November 5, 2012
Google Earth Tour of a More Acidic World
Above is a good primer on ocean acidification narrated by Dan Laffoley of the International Union for Conservation of Nature (IUCN). The video spans the vulnerable corals of Australia’s Great Barrier Reef to the equally vulnerable shellfish industry of the Pacific Northwest, detailing the potential effects of a more acidic ocean.
To those unfamiliar with global warming’s “evil twin”, the video does a good job of explaining the basics of ocean acidification: simply put, carbon dioxide reacts with ocean water to make carbonic acid. The ocean absorbs about a quarter of civilization’s carbon dioxide emissions, and as a result they are now 30 percent more acidic than before the industrial revolution. What does this mean for animals like clams, corals, or oysters that rely on a more stable pH range to build their calcium carbonate skeletons and shells?
Mother nature has provided some of her own experiments, as documented in the video. Near Vesuvius in the Mediterranean carbon dioxide bubbles up from below, rendering a glimpse in to a future, more acidic, and bleaker ocean. Closer to the vents, where the water is more saturated with carbon dioxide, the communities of life become less diverse and invasive algaes thrive.
Off of Australia, the Great Barrier Reef is already struggling in the new man-made environment.
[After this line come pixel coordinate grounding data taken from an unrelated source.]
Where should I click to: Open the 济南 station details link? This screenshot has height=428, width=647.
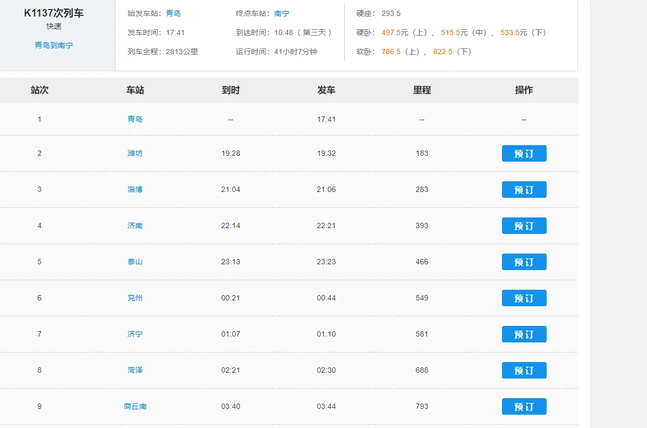click(135, 225)
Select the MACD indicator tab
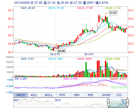 coord(21,95)
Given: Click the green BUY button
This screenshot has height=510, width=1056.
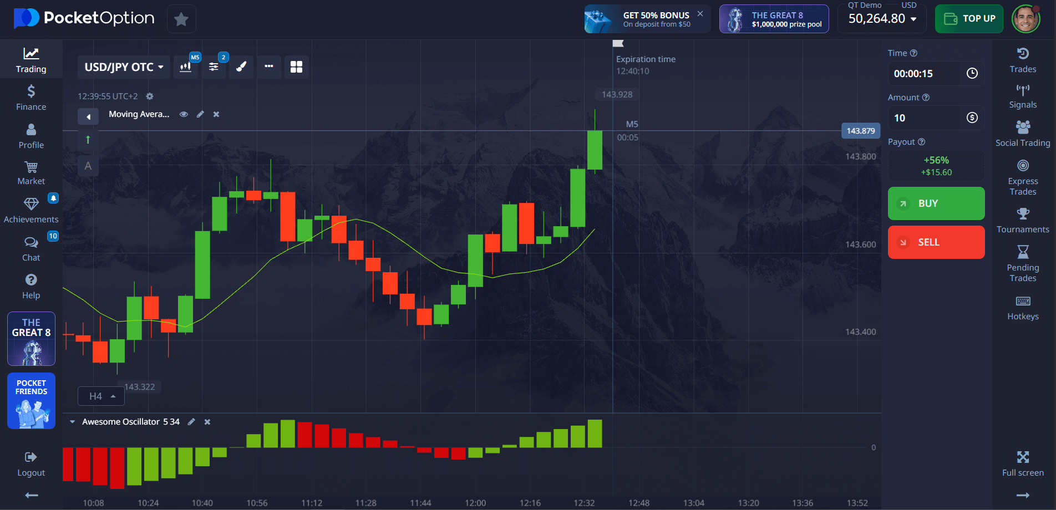Looking at the screenshot, I should pos(936,203).
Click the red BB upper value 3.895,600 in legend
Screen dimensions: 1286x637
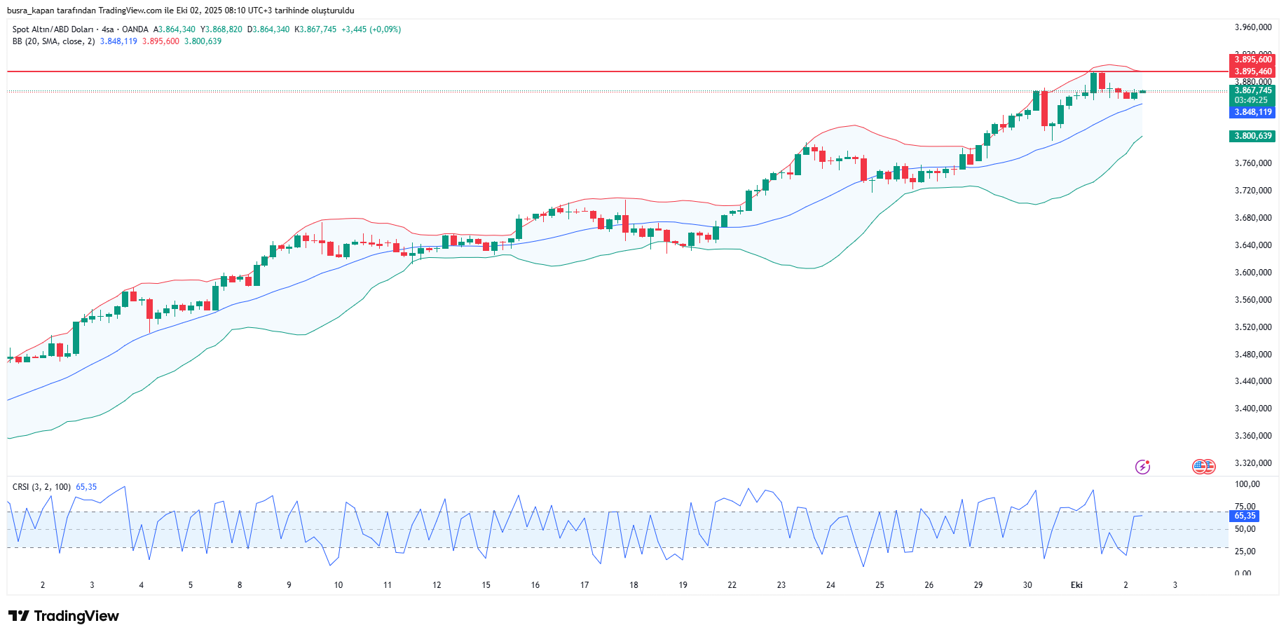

As more and more acidic water continues to erode the corals in the coming decades, these ecosystems of otherworldly beauty and diversity could simply go extinct.
Perhaps most worrisome of all is the effect of acidification on pteropods, a shell forming plankton at the very bottom of the ocean’s food web, nicknamed the “potato chips of the sea”. These animals are especially vulnerable to acidification, and as the narrator ominously intones: “If their shells dissolve a critical part of the food web dissolves with them”.